3.5.1 Importing a Cluster Into MySQL Cluster Manager: Basic Procedure

The importation process consists generally of following the steps listed here:

  1. Create and configure in MySQL Cluster Manager a target cluster whose configuration matches that of the wild cluster.

  2. Prepare the wild cluster for migration.

  3. Verify PID files for cluster processes.

  4. Perform a test run, and then execute the import cluster command.

This expanded listing breaks down each of the tasks just mentioned into smaller steps; an example with more detail is also provided following the listing.

  1. Create and configure target cluster under MySQL Cluster Manager control

    1. Install MySQL Cluster Manager and start mcmd on all hosts; see Section 2.3, “MySQL Cluster Manager Installation”, for more information.

    2. Create a MySQL Cluster Manager site encompassing these hosts, using the create site command. Use this command's --import option to specify that the cluster is a target for import.

    3. Add a MySQL Cluster Manager package referencing the MySQL Cluster binaries, using the add package command. Use this command's --basedir option to point to the correct location.

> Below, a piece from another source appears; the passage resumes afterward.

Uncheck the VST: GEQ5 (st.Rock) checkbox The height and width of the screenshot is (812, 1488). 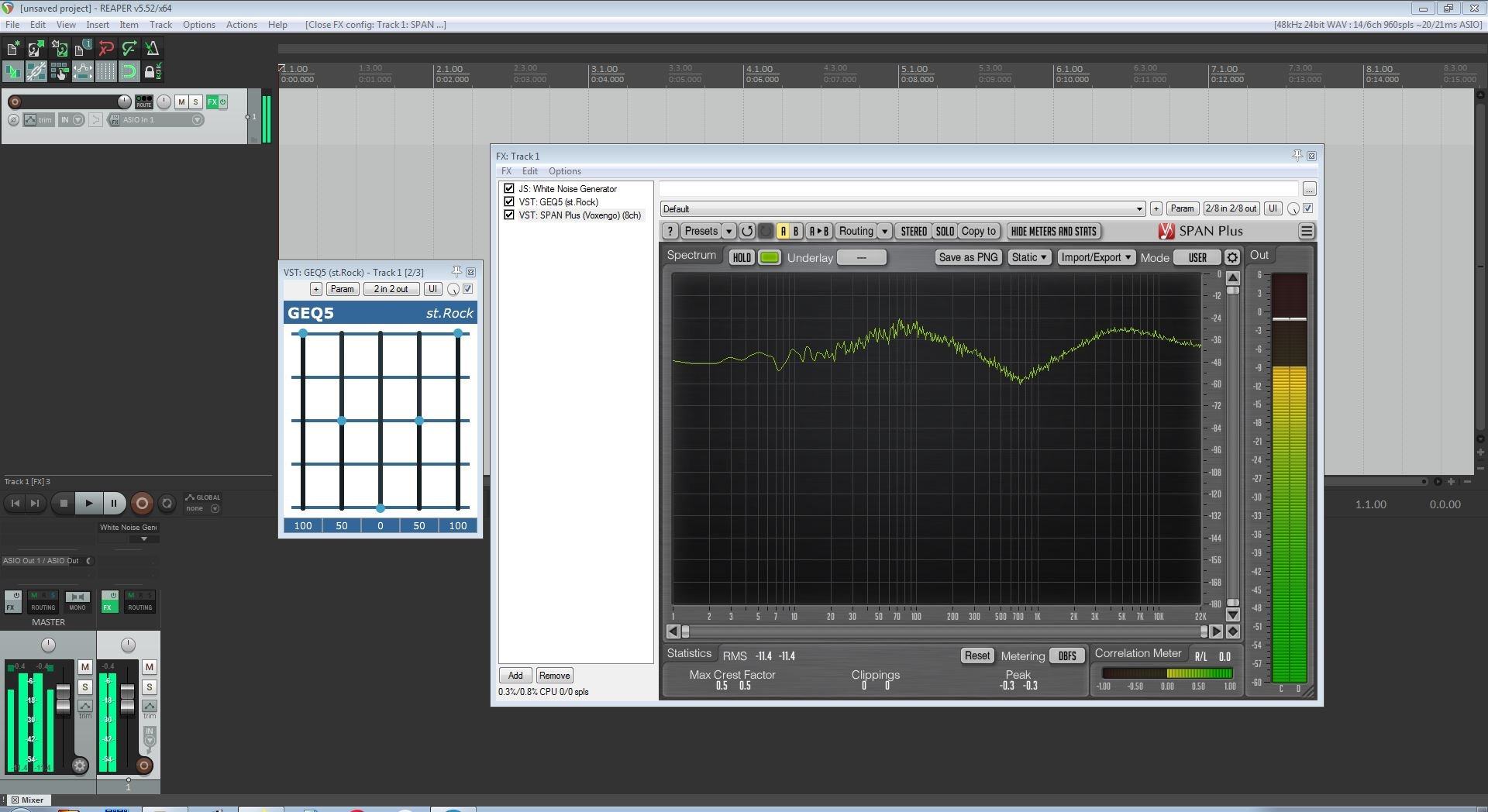509,201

    4. Create the target cluster including at least some of the same processes and hosts used by the wild cluster (and no other processes or hosts).

    5. If needed, add any remaining processes and hosts from the wild cluster not included in the previous step using one or more add process commands.

    6. MySQL Cluster Manager 1.3.1 and later: Use import config to copy the the wild cluster's configuration data into the target cluster. Use this command's --dryrun option (short form: -y) to perform a test run that merely logs the configuration information that the command copies when it is executed without the option.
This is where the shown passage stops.